Preço do cacau despenca 70% em um ano e produtores entram em alerta

ECONOMIA

Não é hora de criar expectativa de queda no preço do chocolate. Mesmo assim, o valor do cacauprincipal matéria-prima do doce mais consumido na Páscoadespencou.

Há um ano, a arroba do cacau em Ilhéus custava, em média, R$ 803,69. Hoje, vale cerca de R$ 238,19, segundo a Federação da Agricultura do Estado da Bahia (Faeb). A queda é de quase 70% em 12 meses e preocupa os produtores, que dizem não conseguir nem pagar os custos de produção.

Por que o preço caiu?

A principal razão é a redução no consumo de cacau. Muitas indústrias mudaram a fórmula dos produtos, diminuindo a quantidade de cacau e vendendo itens como “sabor chocolate” ou “achocolatado”.

Além disso, os produtores reclamam da queda do dólar e do aumento das importações. Com mais produto no mercado e menos consumo, sobra cacau. E quando a oferta é maior que a procura, o preço cai.

De 2024 para 2025, o consumo mundial caiu de 5 milhões para 4,25 milhões de toneladas. Já a produção chegou a 4,8 milhões de toneladas, gerando um excedente de cerca de 500 mil toneladas.

O que é “sabor chocolate”?

No Brasil, para ser chamado de chocolate, o produto precisa ter pelo menos 25% de sólidos de cacau. Em alguns países, o mínimo é 35%. Para reduzir custos, muitas empresas substituem a manteiga de cacau por outros óleos vegetais.

Mesmo com menos cacau nos produtos, os preços ao consumidor subiram. Em 2024, o chocolate em barra e bombons ficaram 27,12% mais caros, e o chocolate em pó subiu 21,10%, segundo o IPCA. No mesmo período, a inflação geral foi de 4,26%.

Situação dos produtores

Segundo Guilherme Moura, diretor da Faeb, 95% do cacau brasileiro é processado em Ilhéus por três grandes empresas. Atualmente, muitos produtores estão vendendo a arroba por até R$ 160, bem abaixo dos R$ 800 registrados no ano passado.

“Os preços caíram muito e muito rápido. Hoje não paga as contas”, afirma.

Na quarta-feira (18), produtores chegaram a bloquear um trecho da BR-101, em Ibirapitanga, em protesto contra as importações. Eles questionam por que a indústria importa cacau se diz que há estoque parado.

Impacto na indústria

Ricardo Gomes, do Instituto Arapyaú, explica que em 2024 havia medo de faltar cacau no mundo. Para garantir abastecimento e manter lucros, a indústria reduziu a quantidade de cacau nos produtos. O resultado foi a queda na demanda pela matéria-prima.

Em 2025, as empresas registraram redução de quase 15% na moagem de cacau e de 18% nas vendas.

O que pode ser feito?

Especialistas defendem que produtores se organizem em cooperativas para ter mais força de negociação.
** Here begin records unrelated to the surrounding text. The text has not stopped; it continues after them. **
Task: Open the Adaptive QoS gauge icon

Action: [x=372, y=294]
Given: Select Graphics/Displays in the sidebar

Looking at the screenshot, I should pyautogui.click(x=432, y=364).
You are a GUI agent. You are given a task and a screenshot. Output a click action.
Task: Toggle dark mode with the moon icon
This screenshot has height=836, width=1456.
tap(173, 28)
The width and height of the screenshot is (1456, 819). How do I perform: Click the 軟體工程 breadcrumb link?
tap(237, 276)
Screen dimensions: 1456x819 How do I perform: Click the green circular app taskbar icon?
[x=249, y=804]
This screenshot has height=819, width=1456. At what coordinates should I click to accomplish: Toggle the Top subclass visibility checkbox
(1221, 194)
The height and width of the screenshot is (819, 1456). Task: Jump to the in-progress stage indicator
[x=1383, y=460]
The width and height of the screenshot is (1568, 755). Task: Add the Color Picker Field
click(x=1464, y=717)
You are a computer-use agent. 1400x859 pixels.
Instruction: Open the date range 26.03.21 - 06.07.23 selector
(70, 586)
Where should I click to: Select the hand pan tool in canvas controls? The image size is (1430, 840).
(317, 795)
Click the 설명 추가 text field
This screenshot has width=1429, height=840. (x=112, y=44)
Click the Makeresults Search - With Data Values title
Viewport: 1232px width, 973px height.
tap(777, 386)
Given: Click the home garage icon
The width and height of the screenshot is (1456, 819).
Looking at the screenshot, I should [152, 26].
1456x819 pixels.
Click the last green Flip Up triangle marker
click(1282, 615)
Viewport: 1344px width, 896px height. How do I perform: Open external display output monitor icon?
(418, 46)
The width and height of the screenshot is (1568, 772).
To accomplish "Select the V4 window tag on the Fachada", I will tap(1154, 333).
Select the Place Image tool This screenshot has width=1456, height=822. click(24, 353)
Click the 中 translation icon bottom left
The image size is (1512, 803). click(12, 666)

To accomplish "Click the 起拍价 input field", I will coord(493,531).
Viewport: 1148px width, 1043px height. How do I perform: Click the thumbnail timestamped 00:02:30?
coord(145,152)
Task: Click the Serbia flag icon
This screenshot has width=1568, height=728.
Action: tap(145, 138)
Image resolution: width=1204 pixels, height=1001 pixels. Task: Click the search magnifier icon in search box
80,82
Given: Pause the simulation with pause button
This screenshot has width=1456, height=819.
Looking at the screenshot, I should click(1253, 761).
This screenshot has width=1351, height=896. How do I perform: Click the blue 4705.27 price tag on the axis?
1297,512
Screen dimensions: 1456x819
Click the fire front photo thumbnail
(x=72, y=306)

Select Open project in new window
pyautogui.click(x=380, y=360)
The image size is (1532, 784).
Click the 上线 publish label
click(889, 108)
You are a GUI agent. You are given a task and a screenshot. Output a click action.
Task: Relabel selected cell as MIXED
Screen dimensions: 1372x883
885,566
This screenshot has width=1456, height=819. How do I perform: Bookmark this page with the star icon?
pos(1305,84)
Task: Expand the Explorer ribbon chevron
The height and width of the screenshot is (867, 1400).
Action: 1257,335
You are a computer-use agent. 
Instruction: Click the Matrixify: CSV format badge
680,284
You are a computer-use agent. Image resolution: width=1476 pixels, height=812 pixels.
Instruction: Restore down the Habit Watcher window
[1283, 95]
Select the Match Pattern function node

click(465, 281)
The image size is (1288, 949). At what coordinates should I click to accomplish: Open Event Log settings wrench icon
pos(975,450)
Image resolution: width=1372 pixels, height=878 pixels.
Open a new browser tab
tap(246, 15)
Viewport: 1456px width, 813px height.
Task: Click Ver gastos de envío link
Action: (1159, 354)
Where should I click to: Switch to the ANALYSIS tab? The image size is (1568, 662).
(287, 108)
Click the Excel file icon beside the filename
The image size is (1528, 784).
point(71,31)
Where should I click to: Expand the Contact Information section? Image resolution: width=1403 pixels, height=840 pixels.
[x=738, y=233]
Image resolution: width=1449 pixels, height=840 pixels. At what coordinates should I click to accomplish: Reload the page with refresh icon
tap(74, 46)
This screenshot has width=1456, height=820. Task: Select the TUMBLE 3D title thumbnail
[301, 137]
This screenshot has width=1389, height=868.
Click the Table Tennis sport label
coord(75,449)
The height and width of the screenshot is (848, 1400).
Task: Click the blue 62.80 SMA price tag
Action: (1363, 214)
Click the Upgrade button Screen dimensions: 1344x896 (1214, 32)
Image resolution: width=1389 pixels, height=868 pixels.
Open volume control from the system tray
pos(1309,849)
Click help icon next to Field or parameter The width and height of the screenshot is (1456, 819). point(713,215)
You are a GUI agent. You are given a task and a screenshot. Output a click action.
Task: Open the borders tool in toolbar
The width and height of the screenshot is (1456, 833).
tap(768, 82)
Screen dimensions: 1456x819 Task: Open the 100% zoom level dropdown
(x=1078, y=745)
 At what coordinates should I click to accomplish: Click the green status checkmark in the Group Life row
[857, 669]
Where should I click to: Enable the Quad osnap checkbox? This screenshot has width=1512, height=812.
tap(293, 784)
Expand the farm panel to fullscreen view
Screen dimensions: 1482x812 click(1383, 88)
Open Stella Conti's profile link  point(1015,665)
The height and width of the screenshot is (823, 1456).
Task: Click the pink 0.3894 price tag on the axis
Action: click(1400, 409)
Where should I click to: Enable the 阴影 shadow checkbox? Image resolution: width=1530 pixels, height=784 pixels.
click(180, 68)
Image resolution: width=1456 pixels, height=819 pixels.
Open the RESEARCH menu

Também apontam a necessidade de abrir novos mercados e investir em tecnologia para aumentar a produtividade.

Cacau sustentável ganha destaque

Apesar da crise de preços, um estudo apresentado em Amsterdã mostrou que o cultivo de cacau em sistemas agroflorestais é economicamente viável. A pesquisa analisou 11 modelos produtivos na Bahia e no Pará e apontou resultados financeiros positivos.

O modelo combina cacau com outras culturas, como banana, mandioca, açaí e cupuaçu, além de espécies florestais. A diversificação ajuda a reduzir riscos e estabilizar a renda.

O estudo também destaca que esse sistema atende às exigências internacionais contra o desmatamento e está alinhado ao Plano Inova Cacau 2030, que busca fortalecer a produção sustentável no Brasil.

Mesmo com bons resultados no campo da sustentabilidade, o setor ainda enfrenta desafios como falta de crédito adequado, assistência técnica limitada e dificuldade no acesso a insumos.

O futuro do cacau, segundo especialistas, vai depender do equilíbrio entre produção, consumo e das escolhas do próprio consumidor.